> _Description of the task_:
Reproduce the records without their pictures, keeping every word as it is.

> _The input_:

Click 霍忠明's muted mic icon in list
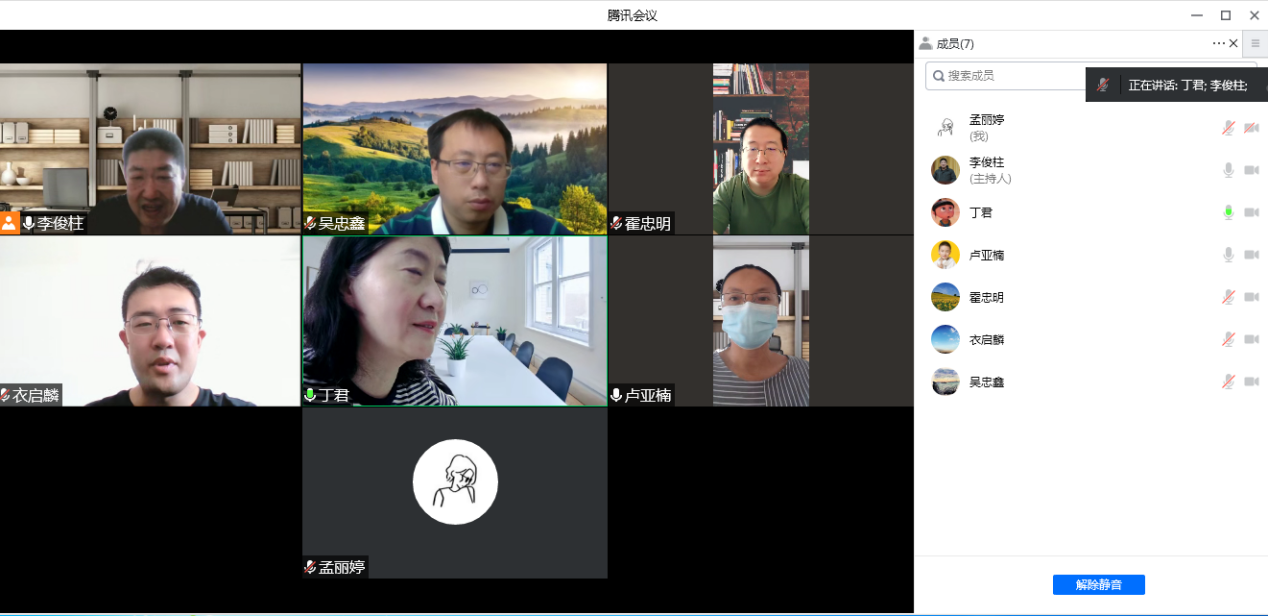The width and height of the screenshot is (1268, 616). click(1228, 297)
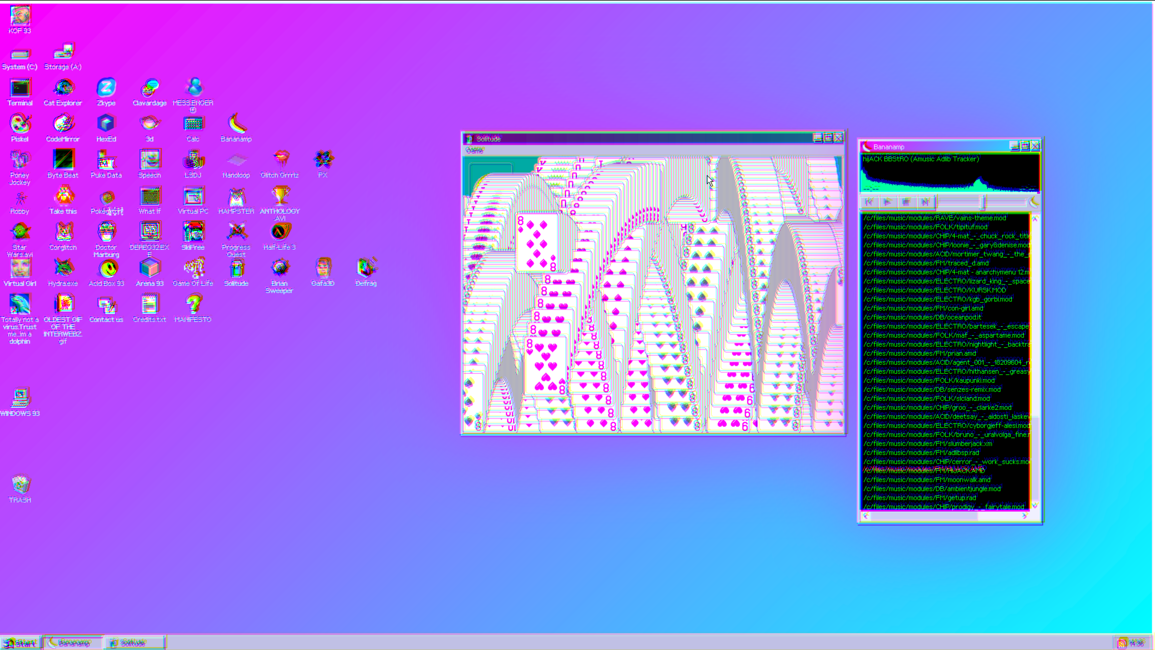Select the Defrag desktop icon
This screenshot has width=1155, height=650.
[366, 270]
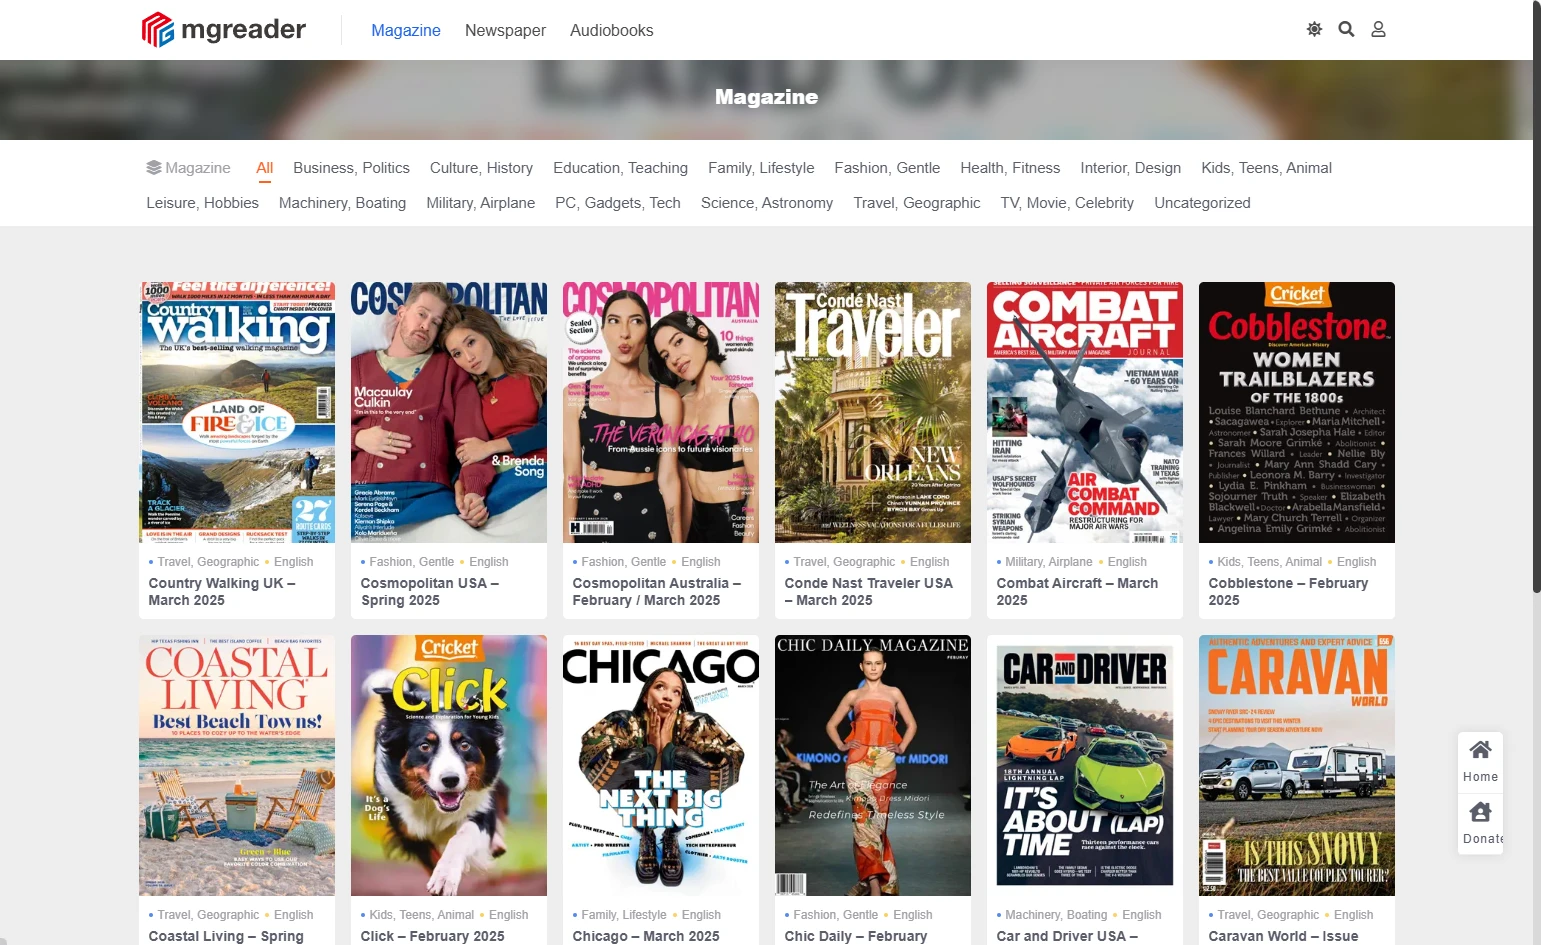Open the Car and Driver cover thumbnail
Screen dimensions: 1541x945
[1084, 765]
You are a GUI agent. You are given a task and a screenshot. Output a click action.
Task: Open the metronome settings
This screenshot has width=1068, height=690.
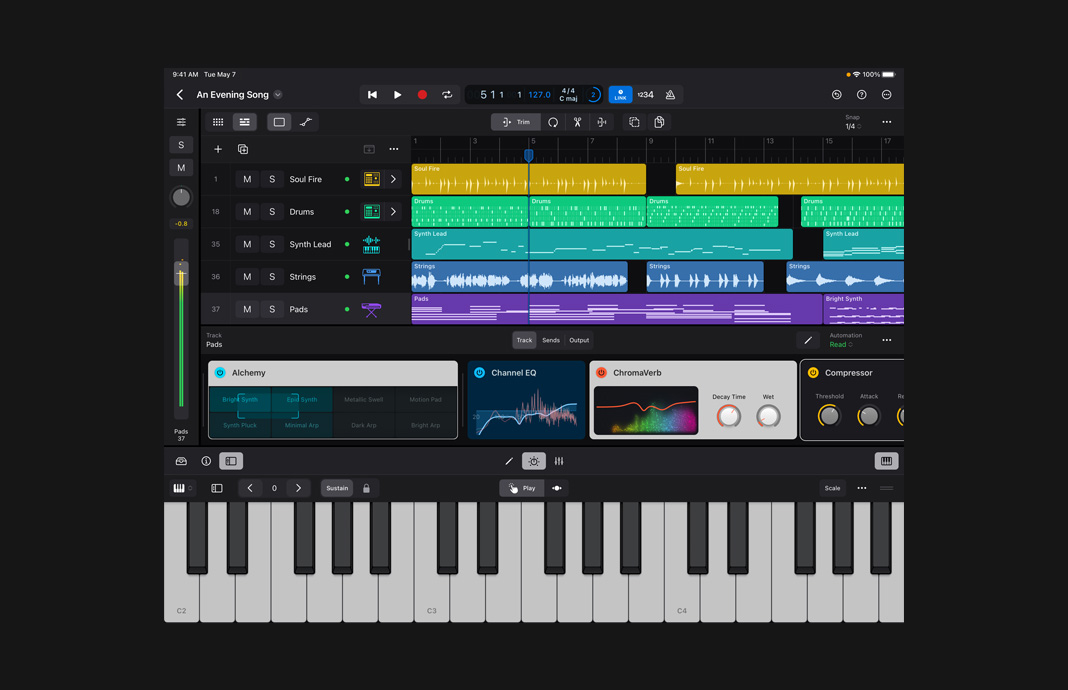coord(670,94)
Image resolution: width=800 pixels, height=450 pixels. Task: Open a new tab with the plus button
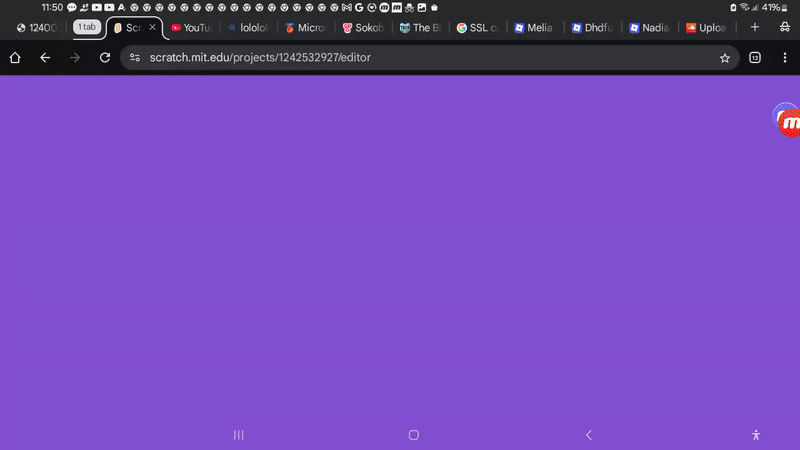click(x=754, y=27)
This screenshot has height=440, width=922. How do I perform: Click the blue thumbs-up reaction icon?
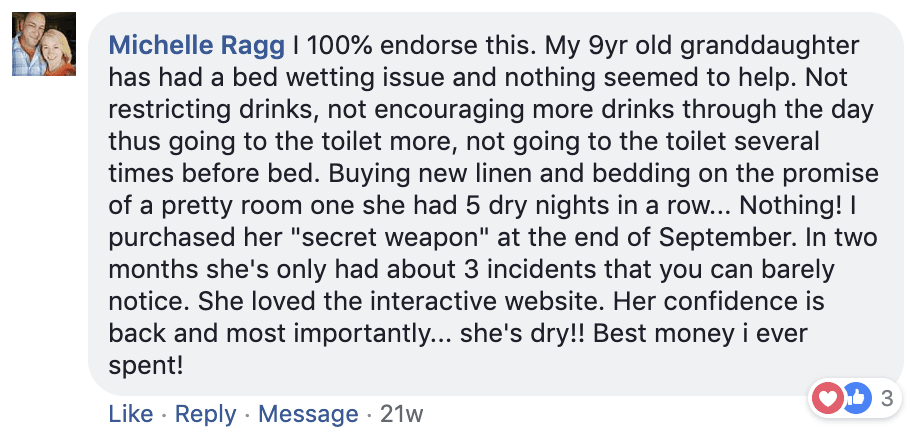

> _Result below_:
Click 霍忠明's muted mic icon in list
The width and height of the screenshot is (1268, 616). click(1228, 297)
Select the Defrag desktop icon
This screenshot has width=1155, height=650.
[366, 270]
Open the Car and Driver cover thumbnail
Screen dimensions: 1541x945
[1084, 765]
You are a GUI agent. You are given a task and a screenshot. Output a click action.
Task: Open the metronome settings
This screenshot has width=1068, height=690.
coord(670,94)
Image resolution: width=800 pixels, height=450 pixels. Task: Open a new tab with the plus button
click(x=754, y=27)
This screenshot has height=440, width=922. How do I perform: Click the blue thumbs-up reaction icon?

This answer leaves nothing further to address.